For my emissions situation and lack of skills/tools/jack stand, etc., it seems like pinching the wastegate hoses is far easier. If I floor the throttle and it shoots way up past 14 psi, like it used to do, I can always let off the gas a bit or simply upshift. It was not too hard to locate the front wastegate and hose going from that to the center of the engine, but the rear, I can't even see the wastegate or turbo from the top of the engine. I'm guessing on the hose. Can take pictures if needed. The dealership mechanic routed two different T's instead of the typical H joint. And that's OK, it boosts to around 12 psi for now on a 98' model, but I really miss it going up to 16 or a bit more. Stock fuel pump handled that just fine. I think I found the rear wastegate hose, it goes off the 1st (right-hand) T to the right, down towards the back-center of the engine bay, originally from the boost control solenoid before it hit the first T. That seems like the only possible hose that is correct.

:: Data segment ::
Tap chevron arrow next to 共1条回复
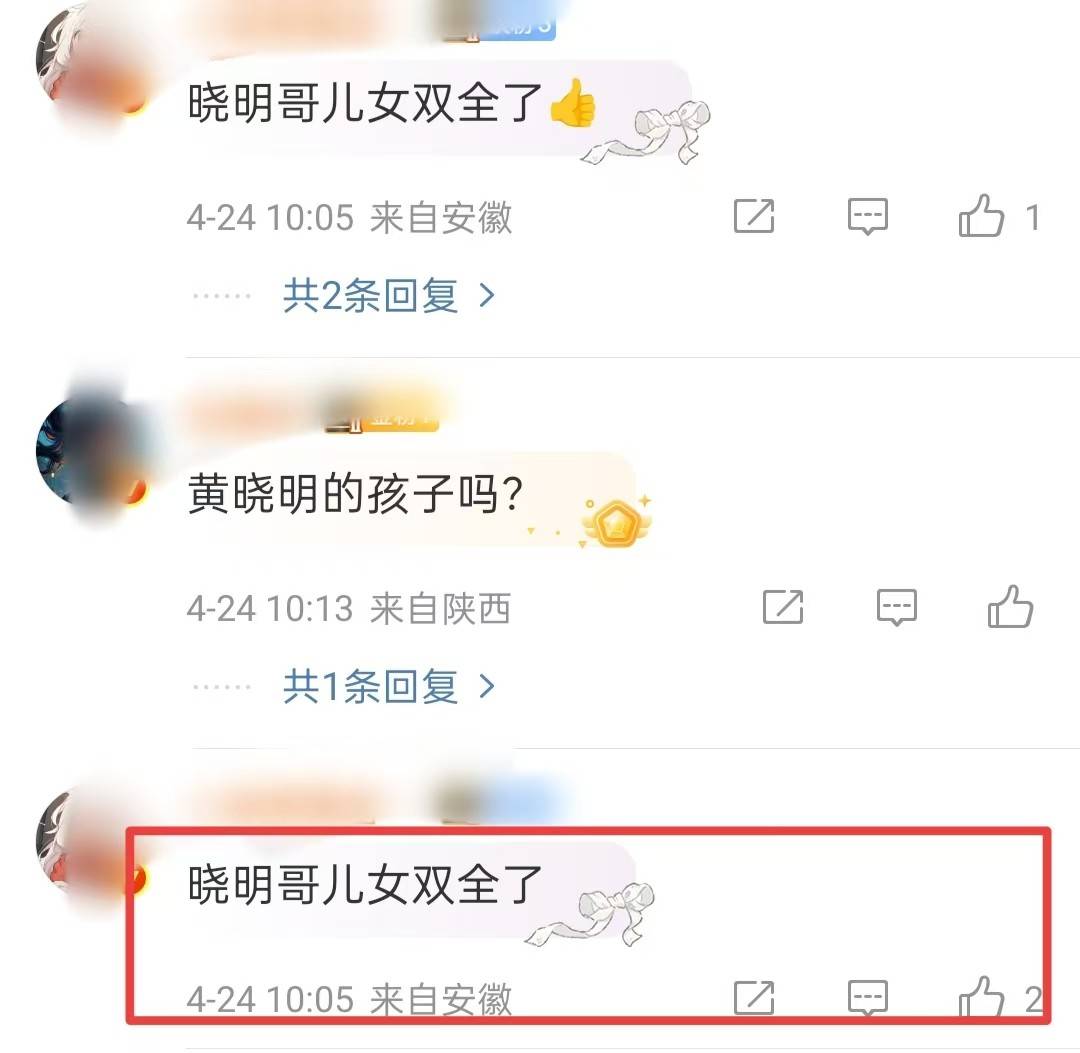This screenshot has width=1080, height=1053. [487, 687]
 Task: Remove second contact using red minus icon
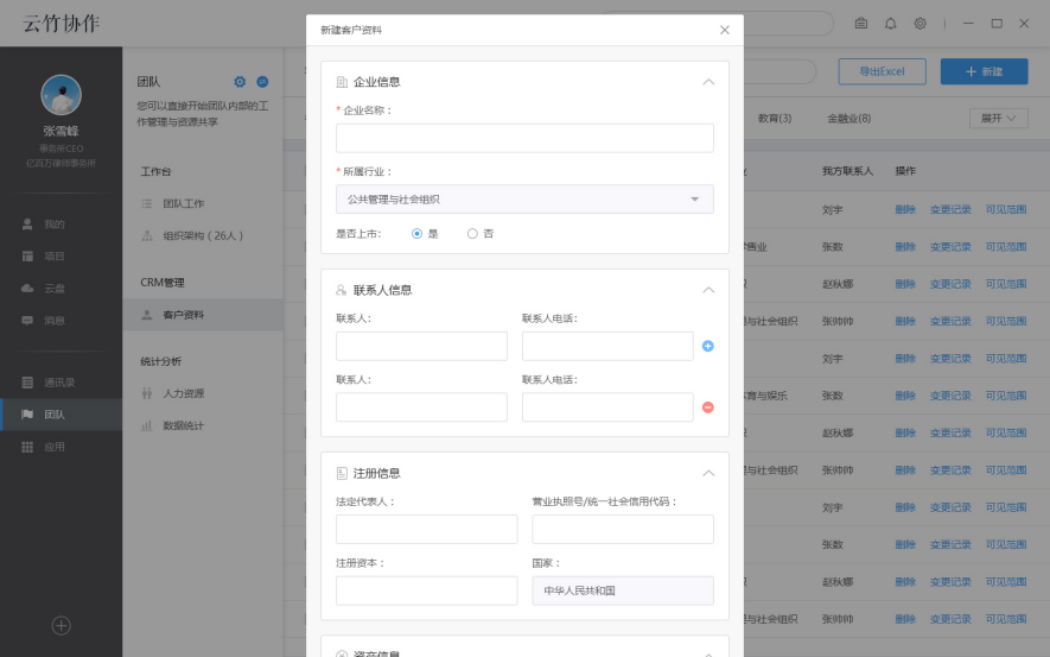(x=709, y=407)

:: What is expected ::
Answer these about the post on wastegate hoses above:
1. What boost pressure does the car currently reach?
2. What did the dealership mechanic route in place of the typical H joint?
3. Where did the hose the writer identifies as the rear wastegate hose originally come from before it reached the first T?

:: Task solution ::
1. Around 12 psi.
2. Two different T's.
3. The boost control solenoid.